CHAPTER THREE- THE COLLATERAL COMPLICITY OF CONGREGATION



“Mrs. Teed comes from church- the employed assassin in her house-the instrument of death behind her door.”- Atty. Gen. Martin Van Buren to the jury.                                   

     The Moravian historian George Henry Loskiel noticed a lot. It was his job. Loskiel’s travels throughout New York and Pennsylvania at the close of the 18th century produced much empirical information, which he eventually published for the Moravian Brotherhood in Bethlehem, Pennsylvania. One of the many things he pondered was the effect of human population on climate and the environment. “At the time Tacitus wrote his history of Germany,” Loskiel noted, “it appears that its winters were much more severe and lasting than at present. It is therefore probable, that the severity of the climate will abate in America in proportion to its culture and population.” He wasn’t wrong.
      As the spring of 1816 approached, something very peculiar was unfolding in the Wallkill River Valley. The sky turned a deep, bloody orange and stayed that way all day. One warm night in early April, the frogs covered the dirt roads, migrating from the woods to the river. The next morning the same roads were blanketed with icy, dead frogs. A dry persistent mist covered everything with a throat-choking tinge for days at a time. As April ended, the ground wasn’t thawing. If you looked at the sun through the squinted eye, you could see the wings of Devils shooting from its rim. It was the end of times.
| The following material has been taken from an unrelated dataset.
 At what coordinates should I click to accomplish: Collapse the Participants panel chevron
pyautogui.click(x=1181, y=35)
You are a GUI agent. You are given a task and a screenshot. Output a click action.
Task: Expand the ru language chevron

   Farmers across the countryside frantically tried to get the corn seed in the ground, but the weather kept getting worse. As the spring dragged on it just got colder and colder. Every night, the temperatures plummeted below freezing. In the morning, the ground would be as hard as a rock and wouldn't thaw out until noonand then it would freeze all over again at night. By June, the farmers finally had some seed in the ground, but just as the sprouts started to break through the hard pan, a hard frost hit again, killing everything. On June 6th, a nor’easter blew down from Albany, covering the stunted cornfields with 10 inches of heavy, wet snow. A blizzard in June! It wasn’t until well into August that the nights finally stopped producing frost, warming slightly, easing hopefully into summer. But a clear sun and blue sky weren't seen until September. Summer was over before it started.
      Across the world on Friday, April 5th, on the lesser Sundra Islands of the Dutch East Indies (Indonesia), the volcano Mount Tamboro erupted; initiating a massive global climate shift. Crops in the United States failed. Europe was near famine by the winter of 1817. In the northeast, farmers scrambled from dawn to dusk to get enough food in to make it through the next winter. As self-sufficient as these inhabitants were; without grain or corn to supplement the larder, hunting a few deer and turkeys would hardly get their families and livestock through a hard spell in the winter months.This one climate anomaly would effect global agricultural markets for years to come. In Sugar Loaf, Jack Hodges struck up a conversation with Mrs. Teed. She told him she hoped to see him next Sunday in church. Wear a sweater. 
      In cold sanctuaries across the state, women raised their arms over their heads, then bowed in supplication, mumbling quietly to themselves. The men were glum, unresponsive, and predicted that the worse was yet to come. Mass hysteria was percolating. The superstitious psychosis of the populous, mixed with the growing evangelism of the times, was fertile enough ground for a hard summer freeze to be assigned old testament gravitas.
     Man could be blamed for most things, and God explained the rest. But reformist theology and regular prayer was inadequate in calming Sugar Loaf’s nerves. Failed crops? Red sky? Murder in the air. The cause of the climate shift was natural, and easily explained, but that didn’t help the frozen farms and twisted hearts of Orange County. Factual explanations did nothing to sooth the temporizer. With the freeze well into summer, fuses were getting shorter by the day. Everybody was on edge, drinking more, worried more, fighting more, fucking less, running out of seasoned firewood, never really warming up. 
     Laying alone in her bed, Hannah Teed began to seriously question what she was doing married to James Teed in the first place. Rummaging through her hope chest she daydreamed of her chance encounter with Jack. Maybe another drink would help the climate abate. Civilization teeters on the razor’s edge. Amen.